Job :: Output the entries below as a JSON list of strings, one string per line and with blank lines omitted, covering everything from the line containing "Given: Click the Internal Note info icon" down to the line containing "the Google Cloud". Leave the pictures out of the answer.

## Begin Material shown

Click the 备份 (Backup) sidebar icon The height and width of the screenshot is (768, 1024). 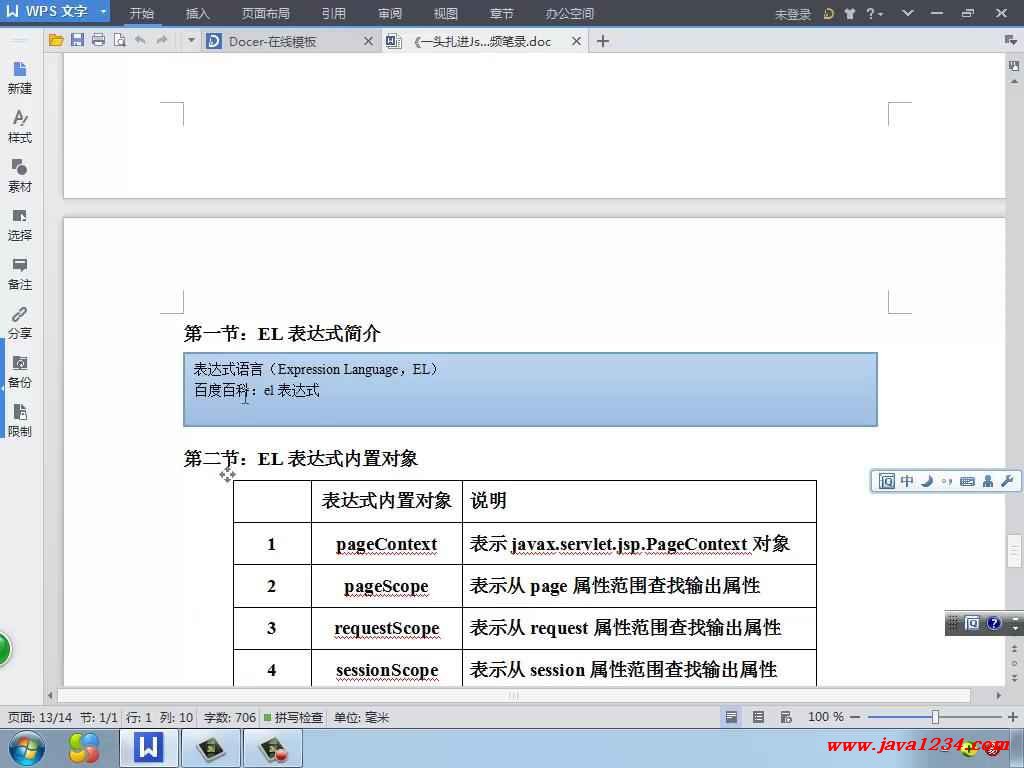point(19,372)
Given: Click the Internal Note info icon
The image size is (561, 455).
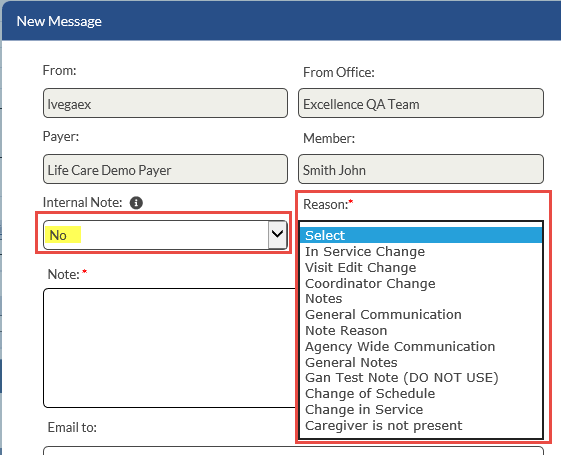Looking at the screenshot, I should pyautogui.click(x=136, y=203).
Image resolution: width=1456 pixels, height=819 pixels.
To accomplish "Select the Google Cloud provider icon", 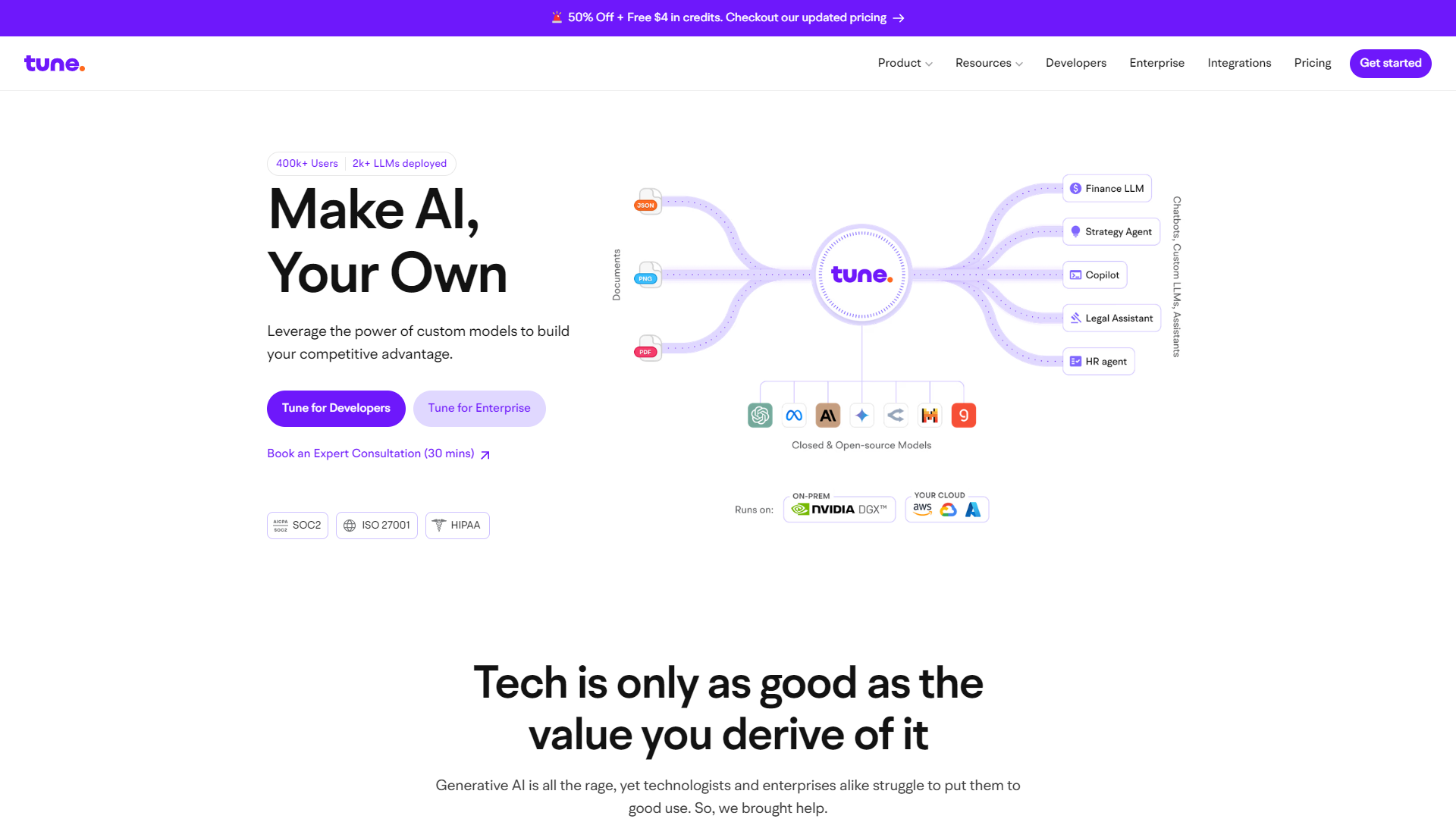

## End Material shown
## Begin Material shown

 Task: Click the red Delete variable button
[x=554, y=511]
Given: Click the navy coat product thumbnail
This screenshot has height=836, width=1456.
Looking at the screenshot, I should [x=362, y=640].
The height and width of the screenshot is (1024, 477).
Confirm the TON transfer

## End Material shown

Exercise output ::
[
  "Given: Click the Internal Note info icon",
  "The image size is (561, 455).",
  "Looking at the screenshot, I should pyautogui.click(x=136, y=203).",
  "Image resolution: width=1456 pixels, height=819 pixels.",
  "To accomplish \"Select the Google Cloud provider icon\", "
]